Geçenlerde çok büyük bir şehrimizin geçmişinden hâlâ izlerin kaldığı bir bölgesinde dolaşırken, gözüme çarpan uzun bir duvar ve üstünden taşan sık ağaçlar beni düşündürdü. Daha önce de yaşadığım bir duyguyla burada tekrar karşılaşırken, nedense bu sefer ona bir anlam verme gayretine giriştim. Karşımda duran, önünde yer yer inşaat döküntüleriyle kirletilmiş boş ve bakımsız arsa bulunan, insan boyuna yakın bir duvarla çevrelenmiş bol ağaçlı eski bir mezarlık manzarasıydı. Öyleyse burada beni alâkadar eden hâdise ne olabilirdi? Acaba pamuk parçaları gibi bulutların serpiştirildiği açık mavi gökyüzünün güzelliği mi? Belki, ama ilgimi cezbeden şeyin bundan fazlası olduğunu da fark ediyordum.
Kısa bir mütalaadan sonra, cevabın sıklıkla hayıflanmama neden olan eski ve yeni şehirler arasındaki en önemli farklardan birinde bulunduğunu anladım. Belki çok küçük kaleler hariç eski şehirlerde dar sokaklardan müteşekkil örüntülere mukabil dâima büyüklü küçüklü boşluklar da bulunuyordu. Lâkin eskisi gibi orantılı ve anlamlı olmasa da boşluklar bugün de şehirlerde mevcut bulunuyor olduğundan hissettiğim farkı anlamam için daha derine inmeye çalışmalıydım. Böylece boşluk dediğimiz şeyin ne olduğuyla düşüncelerimin akışına yol verdim. Tabiî, bu mecâzî bir ifadeydi, boşluk yani. Bundan kasıt üzerinde bina olmayan yerdi. Hemen ardından belleğimde böyle boşluklar içeren şehir parçalarına ilişkin görüntüler aradım ve bulduklarımı kısa bir mukayeseye tâbi tuttum. Farkettim ki bu görüntülerin ancak bir kısmı yâdımda hoş bir iz bırakmıştı. Bunların da ortak özelliği dünyânın tabiî görüntülerine benzeyen manzaralar gibi olmalarıydı: çocukluk resimlerinden itibaren idealize ettiğimiz ön plânda engin çayırlar, ortalarda mor dağlar ve en arkada mavi gökyüzünden oluşan bir çerçeve gibi.

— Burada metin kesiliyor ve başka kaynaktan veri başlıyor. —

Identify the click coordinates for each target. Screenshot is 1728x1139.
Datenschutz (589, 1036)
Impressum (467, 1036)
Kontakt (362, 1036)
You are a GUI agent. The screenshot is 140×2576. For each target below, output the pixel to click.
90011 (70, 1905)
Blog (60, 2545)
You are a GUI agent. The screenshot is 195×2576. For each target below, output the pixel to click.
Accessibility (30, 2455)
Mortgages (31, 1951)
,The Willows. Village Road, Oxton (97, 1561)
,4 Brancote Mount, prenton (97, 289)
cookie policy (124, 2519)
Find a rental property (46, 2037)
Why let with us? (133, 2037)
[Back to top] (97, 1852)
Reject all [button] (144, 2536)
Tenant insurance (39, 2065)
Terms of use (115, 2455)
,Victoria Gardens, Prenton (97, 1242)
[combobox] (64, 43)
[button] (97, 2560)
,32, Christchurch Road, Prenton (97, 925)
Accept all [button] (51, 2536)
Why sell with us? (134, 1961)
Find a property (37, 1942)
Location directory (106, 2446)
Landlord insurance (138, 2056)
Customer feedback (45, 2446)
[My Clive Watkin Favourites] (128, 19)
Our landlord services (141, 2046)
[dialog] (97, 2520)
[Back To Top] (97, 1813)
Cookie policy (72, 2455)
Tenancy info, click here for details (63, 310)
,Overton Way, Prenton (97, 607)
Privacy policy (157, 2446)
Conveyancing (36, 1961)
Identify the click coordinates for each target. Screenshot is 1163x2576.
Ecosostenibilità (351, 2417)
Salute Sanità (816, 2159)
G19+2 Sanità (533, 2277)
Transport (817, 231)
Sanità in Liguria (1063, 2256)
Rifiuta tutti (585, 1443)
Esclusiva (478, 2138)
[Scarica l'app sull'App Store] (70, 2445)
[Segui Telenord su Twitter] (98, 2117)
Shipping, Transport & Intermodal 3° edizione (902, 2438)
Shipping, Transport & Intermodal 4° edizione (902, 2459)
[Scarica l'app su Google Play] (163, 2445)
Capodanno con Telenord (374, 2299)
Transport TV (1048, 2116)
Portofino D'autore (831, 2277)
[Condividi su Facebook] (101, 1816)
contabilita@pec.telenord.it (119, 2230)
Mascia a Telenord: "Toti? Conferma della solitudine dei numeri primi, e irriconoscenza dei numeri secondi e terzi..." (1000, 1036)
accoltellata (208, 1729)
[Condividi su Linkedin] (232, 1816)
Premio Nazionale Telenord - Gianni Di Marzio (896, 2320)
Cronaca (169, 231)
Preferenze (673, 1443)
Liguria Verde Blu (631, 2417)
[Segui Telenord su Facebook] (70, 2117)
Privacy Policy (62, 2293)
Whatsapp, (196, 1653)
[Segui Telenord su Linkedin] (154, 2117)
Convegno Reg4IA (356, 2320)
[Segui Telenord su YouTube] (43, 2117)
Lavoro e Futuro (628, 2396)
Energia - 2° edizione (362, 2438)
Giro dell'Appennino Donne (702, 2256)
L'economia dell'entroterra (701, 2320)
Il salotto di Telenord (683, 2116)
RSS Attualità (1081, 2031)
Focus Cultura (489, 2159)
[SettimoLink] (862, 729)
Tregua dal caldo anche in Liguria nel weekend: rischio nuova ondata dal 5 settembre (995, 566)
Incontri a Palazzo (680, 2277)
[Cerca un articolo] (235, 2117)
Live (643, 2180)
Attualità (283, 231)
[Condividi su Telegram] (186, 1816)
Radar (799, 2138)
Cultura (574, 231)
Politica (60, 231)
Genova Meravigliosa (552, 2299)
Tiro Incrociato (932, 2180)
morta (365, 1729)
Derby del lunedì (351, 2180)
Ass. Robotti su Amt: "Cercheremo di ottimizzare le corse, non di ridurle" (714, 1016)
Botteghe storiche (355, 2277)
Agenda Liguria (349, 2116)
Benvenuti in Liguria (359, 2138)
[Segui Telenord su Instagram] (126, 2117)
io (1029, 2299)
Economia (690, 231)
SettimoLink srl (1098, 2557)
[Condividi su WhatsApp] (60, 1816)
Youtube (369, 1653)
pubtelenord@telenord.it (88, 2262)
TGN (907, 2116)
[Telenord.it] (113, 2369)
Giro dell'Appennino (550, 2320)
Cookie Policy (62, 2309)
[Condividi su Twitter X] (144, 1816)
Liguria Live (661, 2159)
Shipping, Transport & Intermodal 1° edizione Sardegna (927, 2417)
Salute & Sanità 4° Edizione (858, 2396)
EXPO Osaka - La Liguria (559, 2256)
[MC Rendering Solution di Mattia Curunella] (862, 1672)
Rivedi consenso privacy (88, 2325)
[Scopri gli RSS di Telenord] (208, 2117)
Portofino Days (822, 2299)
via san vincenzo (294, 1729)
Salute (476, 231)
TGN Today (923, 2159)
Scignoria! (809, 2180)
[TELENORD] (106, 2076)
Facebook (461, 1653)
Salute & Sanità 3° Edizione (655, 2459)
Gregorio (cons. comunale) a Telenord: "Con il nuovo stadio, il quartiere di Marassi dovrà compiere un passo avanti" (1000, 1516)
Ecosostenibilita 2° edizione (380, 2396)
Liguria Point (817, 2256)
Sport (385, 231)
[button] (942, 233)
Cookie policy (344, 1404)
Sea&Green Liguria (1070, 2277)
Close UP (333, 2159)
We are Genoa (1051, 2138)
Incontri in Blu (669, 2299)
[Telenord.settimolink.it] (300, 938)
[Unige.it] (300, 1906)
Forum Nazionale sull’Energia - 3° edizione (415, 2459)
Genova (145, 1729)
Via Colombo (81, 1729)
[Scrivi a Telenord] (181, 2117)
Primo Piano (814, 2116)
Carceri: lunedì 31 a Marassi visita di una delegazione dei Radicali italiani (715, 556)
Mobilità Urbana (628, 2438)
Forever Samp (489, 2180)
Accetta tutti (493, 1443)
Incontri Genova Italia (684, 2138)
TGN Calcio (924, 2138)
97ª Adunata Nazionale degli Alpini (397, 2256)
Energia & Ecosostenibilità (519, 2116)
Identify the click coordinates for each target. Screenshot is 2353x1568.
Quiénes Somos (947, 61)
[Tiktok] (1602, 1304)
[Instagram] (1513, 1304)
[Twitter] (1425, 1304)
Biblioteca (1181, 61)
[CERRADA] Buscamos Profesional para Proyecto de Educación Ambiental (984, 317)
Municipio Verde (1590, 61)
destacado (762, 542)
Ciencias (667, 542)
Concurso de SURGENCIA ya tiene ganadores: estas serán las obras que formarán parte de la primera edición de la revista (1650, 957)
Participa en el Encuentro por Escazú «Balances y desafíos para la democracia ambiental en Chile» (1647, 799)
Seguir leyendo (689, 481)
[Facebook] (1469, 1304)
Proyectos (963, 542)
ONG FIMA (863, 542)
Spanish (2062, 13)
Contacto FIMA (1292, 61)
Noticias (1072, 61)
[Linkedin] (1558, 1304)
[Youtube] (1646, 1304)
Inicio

Demek ki işin püf noktası, yani bizde hoşluk bırakan yanı, bakılan şeyin önündeki boşluğun yarattığı mesafe vasıtasıyla görsel çerçevemizin içine uygun bir şekilde sığabilmesi olabilirdi.
İşte o an bir keşifte bulunduğum hissine kapıldım. Dünyânın bir görüntüsünü çerçeveleyip manzaraya dönüştürebilecek şekilde küçültebilmemizi sağlayan mesâfe, insan “yazılım”ının bizi dünyâyı sevmeye sevk edici özelliğinin aradığı bir şeydi. Koskocaman dünyânın görüntülerinin küçülerek gözlerimizden içeri girebilmesi, farkında olmasak da nesnelerin gerçek hacimlerinin korkunçluğunu gideriyor ve görüntüleri farazî de olsa hükmedebileceğimiz görüngülere (fenomenlere) dönüştürüyordu. “Perspektif” denen görüntülerin küçülme hadisesinde bir hikmet olduğu âşikârdı.
Dünyâ manzaralarını sevmeyi farkında bile olmadığımız bir kusurumuza, varlığın görünüşünü işimize yarar ve hayırlı bir şekilde bozan gözümüzün lütufkâr kusuruna borçlu olmamız ilginç değil mi? “Kusurlu” gerçekliğimizin göreceli bir ifade olduğunu, kusursuz bir gerçekliğin sadece Yaradan’a has olabileceğini belirtmeye gerek yok. Bir an için perspektifsel küçülme hadisesinin olmadığını ve her şeyin gözümüze gerçek boyutlarda göründüğünü düşünelim. Bu durumda iki gözümüzün arasındaki birkaç santimetreye sığmayacak büyüklükteki bütün nesneler nereye baksak burnumuzun dibinde duran duvarlar gibi etrafımızı sarar ve adeta önümüzü göremez olurduk. Dünyâ hiç süphesiz bizim için bir cehennem olurdu; hatta varlığımızı sürdüremezdik bile.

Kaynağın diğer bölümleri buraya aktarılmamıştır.